## TASK SET
1. In the George Tyrrell biography, copy the passage starting at "Tyrrell was brought" and ending at "the Anglican ministry.", switching "scholarship" to "bursary".
2. Pick up the biography of George Tyrrell where it stops and continue it.

## TEXT SHOWN
"""
George Tyrrell  (6 February 1861 – 15 July 1909) was an Anglo-Irish Catholic priest and a leading modernist theologian and scholar.  A convert from Anglicanism, Tyrrell joined the Jesuit order in 1880. His attempts to adapt Catholic theology to modern culture and science made him a key figure in the modernist controversy that raged within the Roman Catholic Church in the late 19th century.  In the context of the anti-modernist campaign led by Pope Pius X, Tyrrell was expelled from the Jesuits in 1906 and finally excommunicated in 1908.

Early life
Tyrrell was born on 6 February 1861 in Dublin, Ireland. His father, a journalist, died shortly before Tyrrell was born. George was first cousin to Irish classical scholar Robert Yelverton Tyrrell. A childhood accident resulted in George eventually becoming deaf in the right ear. The family had to move repeatedly due to financial straits.

Tyrrell was brought up as an Anglican and around 1869 he attended Rathmines School, near Dublin. He was educated from 1873 at Midleton College, an institution affiliated with the Church of Ireland, but his mother had difficulty affording the fees and he left early. In 1876–77, he studied privately in the hopes of earning a scholarship to study Hebrew at Trinity College, Dublin, but he failed the required examination twice.  Around 1877 he met Robert Dolling, an Anglo-Catholic priest who had a strong influence on him. In August 1878, Tyrrell took a teaching post at Wexford High School, but in October he matriculated at Trinity College, on the advice of Dolling, hoping to train for the Anglican ministry.

Jesuit
In the spring of 1879, at Dolling's invitation, Tyrrell went to London to work for the Saint Martin's League, a sort of mission that Dolling was organizing. On Palm Sunday, Tyrrell wandered into St Etheldreda's, a Catholic church on Ely Place.  He was powerfully struck by the Catholic mass, about which he would say in his autobiography: "Here was the old business, being carried on by the old firm, in the old ways; here was continuity, that took one back to the catacombs."  He converted and was received into the Catholic Church in 1879. He immediately applied to join the Society of Jesus, but the provincial superior advised him to wait a year. He spent the interim teaching at Jesuit schools in Cyprus and Malta. He joined the Jesuits in 1880 and was sent to the novitiate at Manresa House.

As early as 1882, his novice master suggested that Tyrrell withdraw from the Jesuits due to a "mental indocility" and a dissatisfaction with a number of Jesuit customs, approaches, and practices. Tyrrell was, however, allowed to remain.  He later stated that he believed he was more inclined to the Benedictine spirituality.

After taking his first vows, Tyrrell was sent to Stonyhurst College to study philosophy as the first stage in his Jesuit formation.  Having completed his studies at Stonyhurst, he next returned to the Jesuit school in Malta, where he spent three years teaching. He then went to St Beuno's College, in Wales, to take up his theological studies.  He was ordained to the priesthood in 1891.
"""
## INFORMATION SUPPLIED
"""
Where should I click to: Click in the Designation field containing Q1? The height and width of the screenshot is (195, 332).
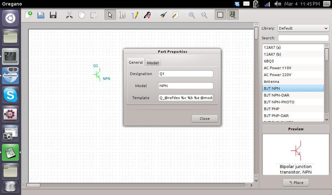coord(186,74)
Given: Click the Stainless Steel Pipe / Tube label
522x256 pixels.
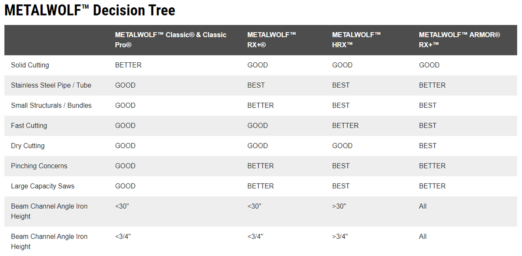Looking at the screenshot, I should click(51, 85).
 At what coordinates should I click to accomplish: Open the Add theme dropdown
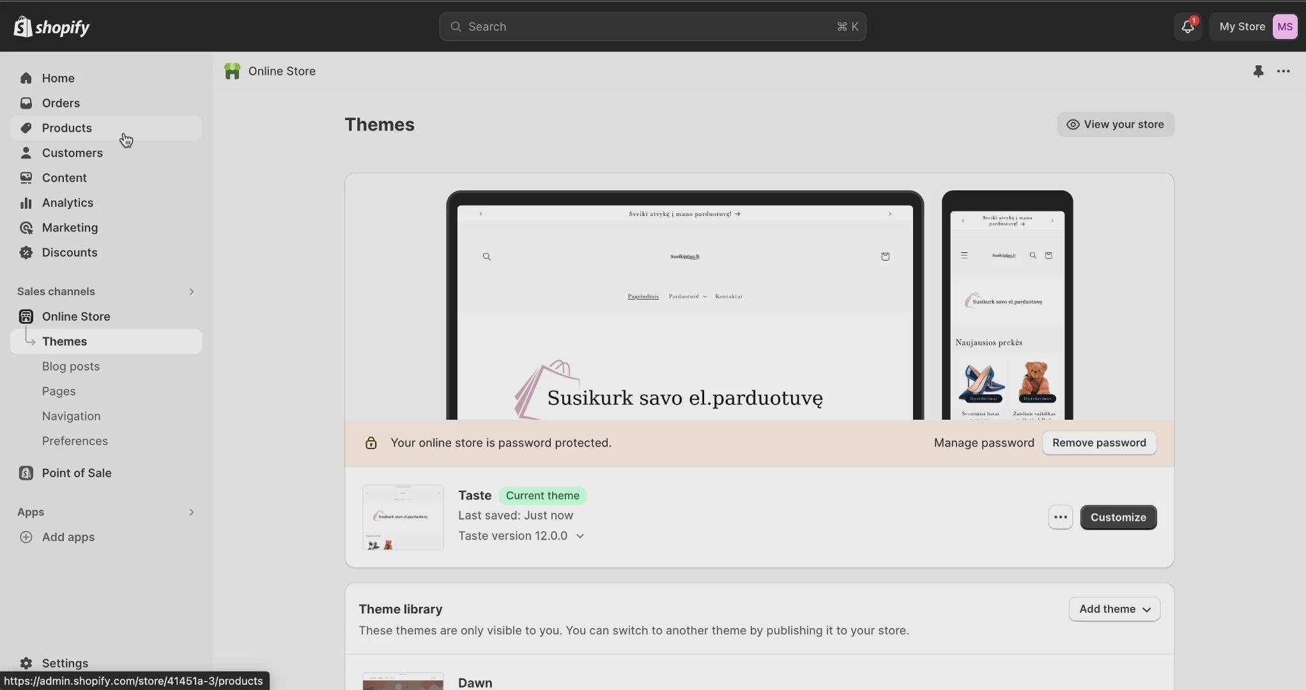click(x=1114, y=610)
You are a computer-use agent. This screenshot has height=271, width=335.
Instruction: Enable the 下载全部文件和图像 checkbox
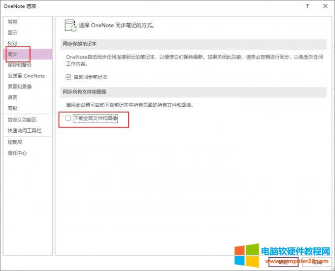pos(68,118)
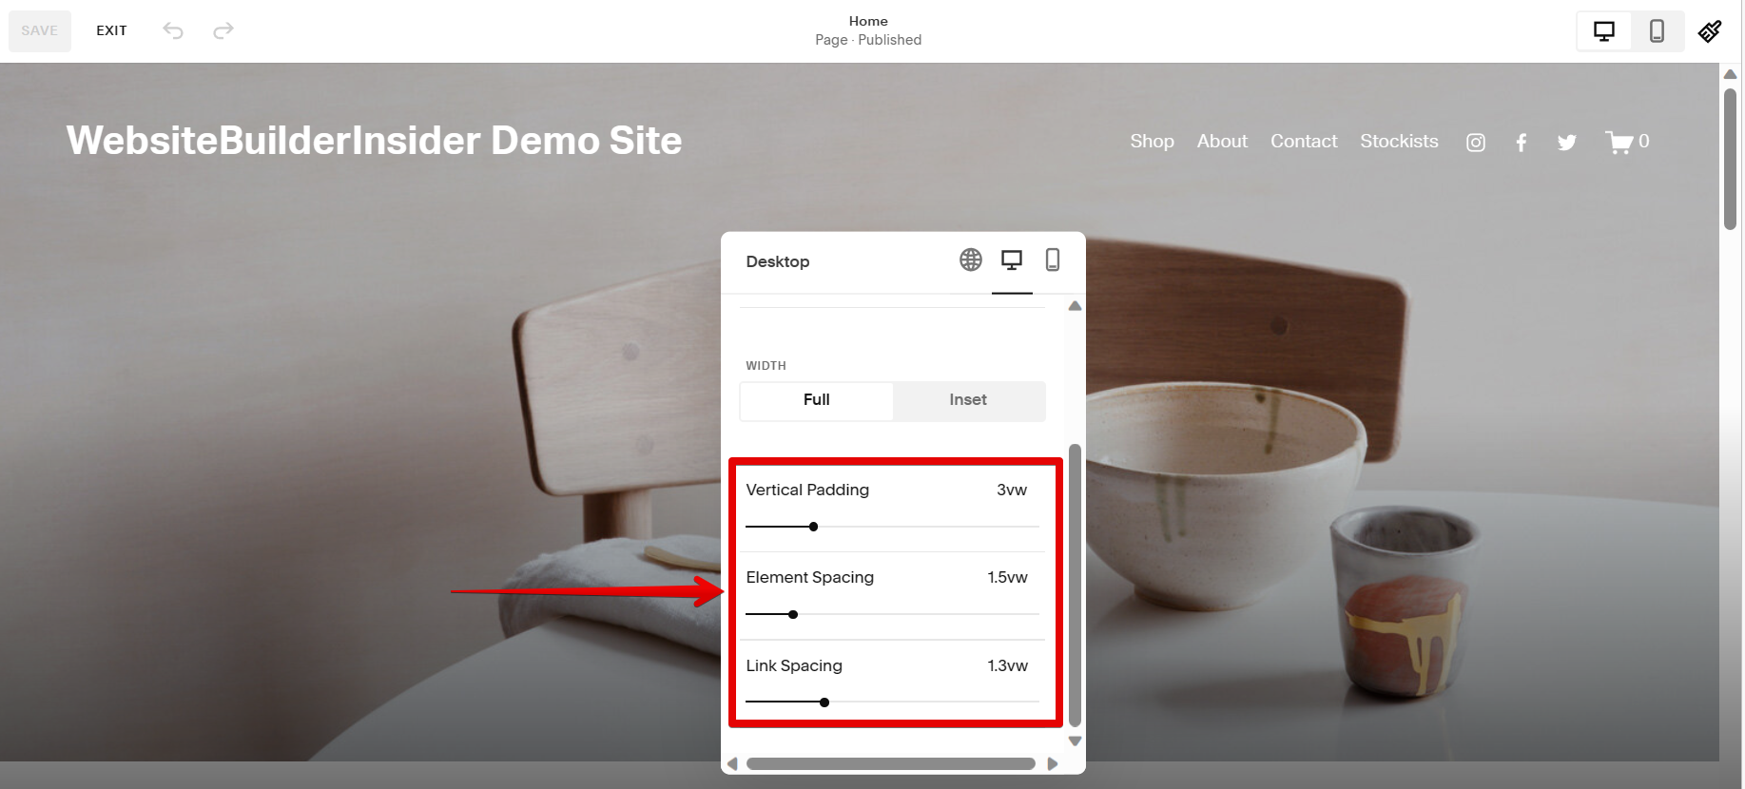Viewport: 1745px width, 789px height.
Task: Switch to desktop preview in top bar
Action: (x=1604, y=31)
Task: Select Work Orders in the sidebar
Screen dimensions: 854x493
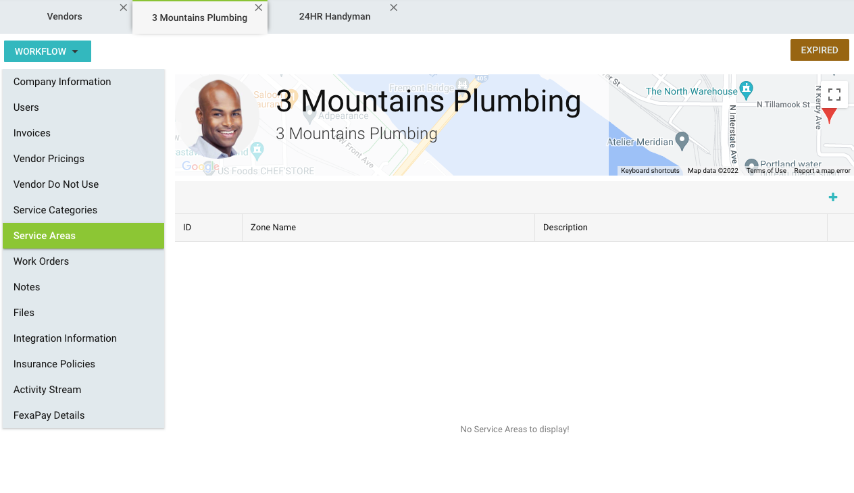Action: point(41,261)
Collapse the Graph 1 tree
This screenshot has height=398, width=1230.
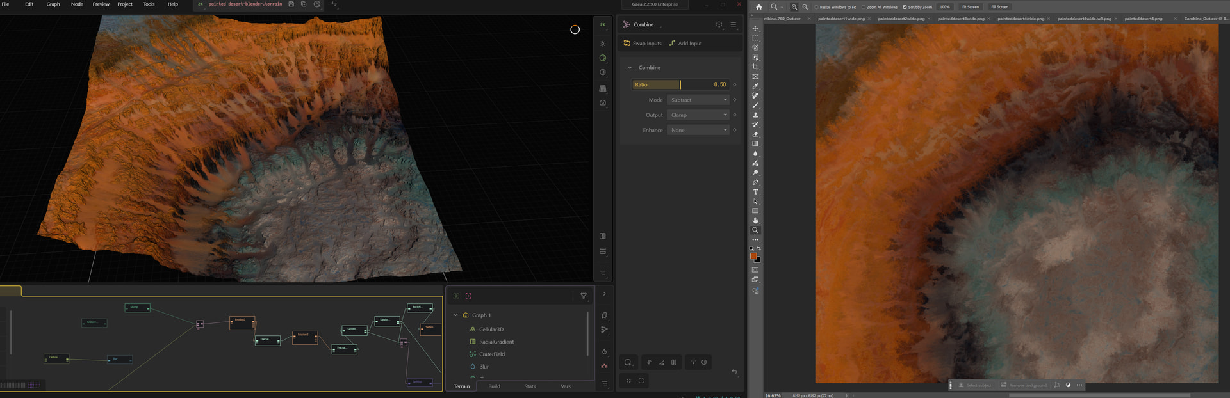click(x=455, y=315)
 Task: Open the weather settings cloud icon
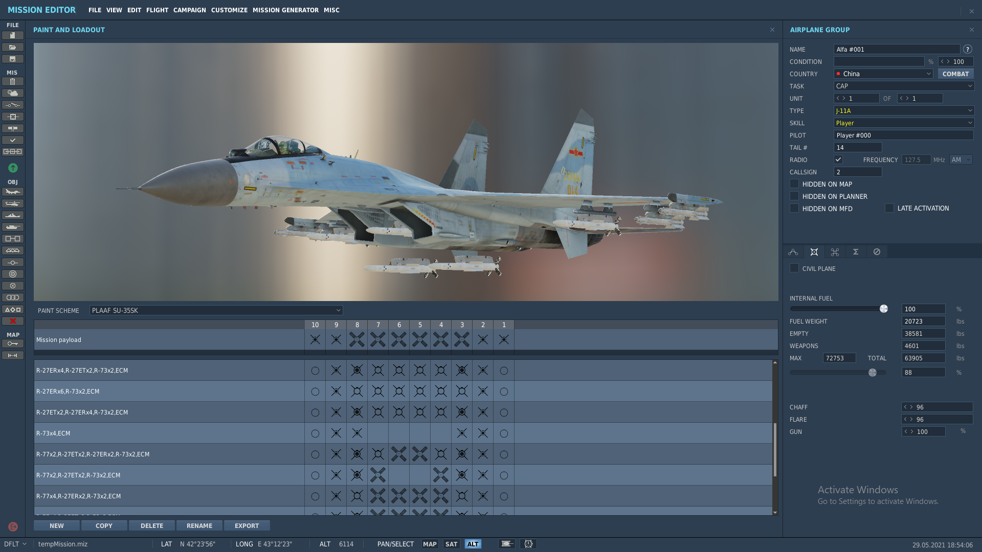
"""
## ANSWERS TO THE EXERCISES
1.
Tyrrell was brought up as an Anglican and around 1869 he attended Rathmines School, near Dublin. He was educated from 1873 at Midleton College, an institution affiliated with the Church of Ireland, but his mother had difficulty affording the fees and he left early. In 1876–77, he studied privately in the hopes of earning a bursary to study Hebrew at Trinity College, Dublin, but he failed the required examination twice.  Around 1877 he met Robert Dolling, an Anglo-Catholic priest who had a strong influence on him. In August 1878, Tyrrell took a teaching post at Wexford High School, but in October he matriculated at Trinity College, on the advice of Dolling, hoping to train for the Anglican ministry.

2.
After a brief period of pastoral work in Lancashire, Tyrrell returned to Roehampton for his Tertianship. In 1893, he lived briefly at the Jesuit mission house in Oxford, before taking up pastoral work at St Helens, Merseyside, where he was reportedly happiest during his time as a Jesuit. A little over a year later, he was sent to teach philosophy at Stonyhurst.  Tyrrell then began to have serious conflicts with his superiors over the traditional Jesuit approach to teaching philosophy.

Pope Leo XIII's 1879 encyclical Aeterni Patris had promoted the teaching of a Scholastic philosophy, based on the works of Saint Thomas Aquinas, in Catholic schools and seminaries. Tyrrell admired Aquinas, but he rejected the Scholastic approach as inadequate.  He became convinced that the Jesuits were not teaching the work of Aquinas himself, but rather the narrow interpretation of it introduced by Jesuit theologian Francisco Suárez.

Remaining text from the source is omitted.